** Selected text **
☆ ☆ ☆

Being the subject of recruitment by a competing firm is a sign of respect. It means that you have earned their awareness and that they covet your proven capabilities and results. In the mortgage origination industry it likely means that you have a sizable and sustainable book of business. And as the subject of desire, you have earned the right to encourage the advances of your admirers or to shut down their pursuit. There is power in being the object of desire—use it!
As the target of a competing firm in your chosen line of work, you are in the enviable position of being able to evaluate both your existing situation and the opportunity that potentially awaits you with the pursuing organization. We at Hammerhouse have previously written about how to evaluate your existing job and employer, as well as, how to evaluate a recruiting firm that has approached you to gauge your interest in making a move. Therefore it is appropriate to provide some insight and suggestions for how to evaluate the managers and leaders of the firms that are seeking for you to leave, an apparently successful situation, to join them on their journey and team.
"Due diligence is the name of the game when you are being recruited by a firm promising a better career opportunity."
When evaluating a mortgage firm’s managers and leaders consider the following questions:
Where do they come from?
Understanding the history of the managers and leaders of a firm in their current positions as well as their history in previous positions, and with previous organizations is vital to evaluating their capabilities as well as style. Of course, people can change and their views and behaviors can evolve, yet contrary to the disclaimer that those selling investment products are forced to provide, “Past performance is an indicator of future results.” Never make a move based on promises of future performance. Demand the same level of proven capability that they seek from you. A wise man in our industry once said ‘the numbers don’t lie’ and they don’t. It is completely appropriate to ask for facts to back up expectations being set.
What process are they putting you through?

☆ ☆ ☆

** Stored data **

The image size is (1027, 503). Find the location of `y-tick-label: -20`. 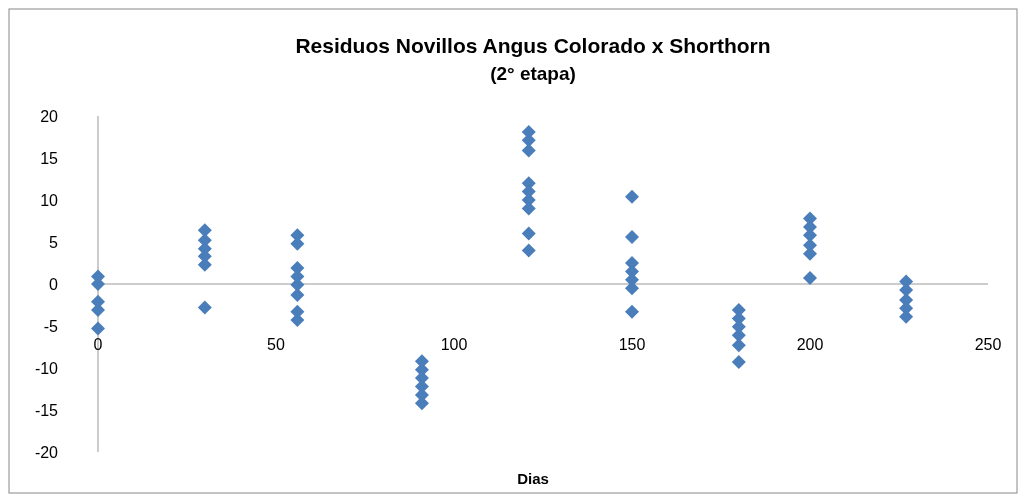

☆ ☆ ☆

Write out everything from "Being the subject" down to "of desire—use it!" in the text above on being recruited by a competing mortgage firm.

** Task output **
Being the subject of recruitment by a competing firm is a sign of respect. It means that you have earned their awareness and that they covet your proven capabilities and results. In the mortgage origination industry it likely means that you have a sizable and sustainable book of business. And as the subject of desire, you have earned the right to encourage the advances of your admirers or to shut down their pursuit. There is power in being the object of desire—use it!